Women are more resilient and have a longer life expectancy than men, despite the fact they tend to be more frail and have poorer health in old age.
The surprising findings came from a narrative review on frailty published in the Medical Journal of Australia on Monday.
The researchers defined frailty as a state of increased vulnerability that’s associated with poor health outcomes.
Just over 10 per cent of community-dwelling adults aged 65 years and up are frail, wrote researchers Emily Gordon, a consultant geriatrician, and Ruth Hubbard from the Centre for Health Services Research at the University of Queensland.
“A frail older person takes longer to recover after any sort of insult (such as infection, infarction or adverse drug reactions) and during the period of recovery is more vulnerable to further stressors,” Dr Gordon and Professor Hubbard wrote.

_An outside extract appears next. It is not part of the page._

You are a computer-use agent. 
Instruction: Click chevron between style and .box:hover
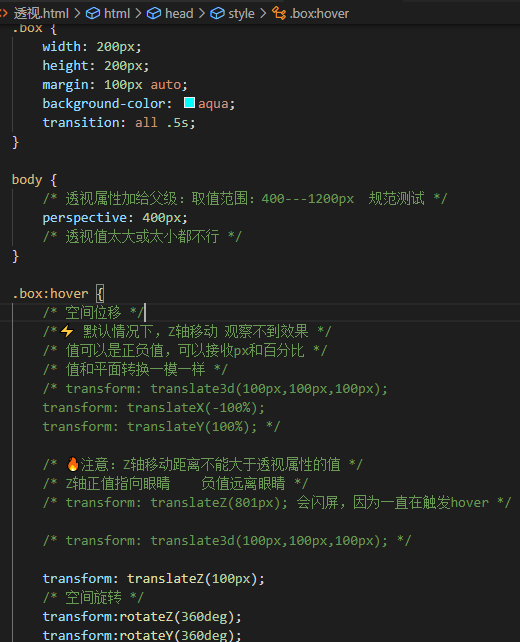click(x=263, y=14)
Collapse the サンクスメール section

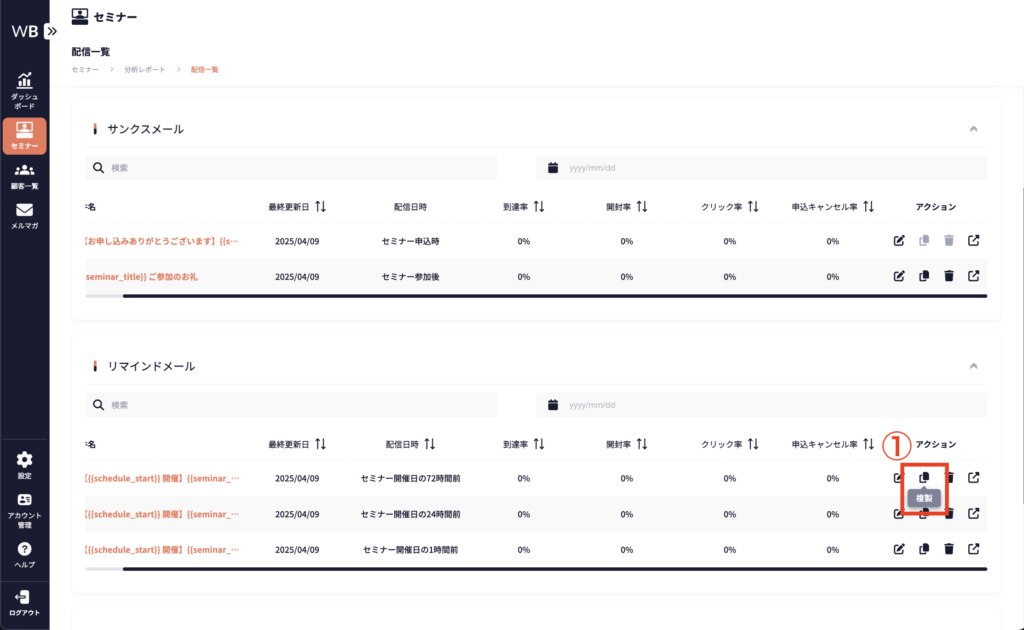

“Increasing frailty is associated with syndromic disease presentations; falls, delirium, functional decline and new urinary incontinence may reflect acute illness in a frail older person and should never be dismissed as ‘normal for age’.”
The ‘sex-frailty paradox’
The researchers described the differences in frailty between men and women as the “sex-frailty paradox”.
“In community dwelling populations aged over 65 years, women are more likely to be frail and to have a greater burden of frailty than men of the same age,’’ they wrote.
“Yet women appear to be more resilient – at any given age or level of frailty, their mortality rates are lower.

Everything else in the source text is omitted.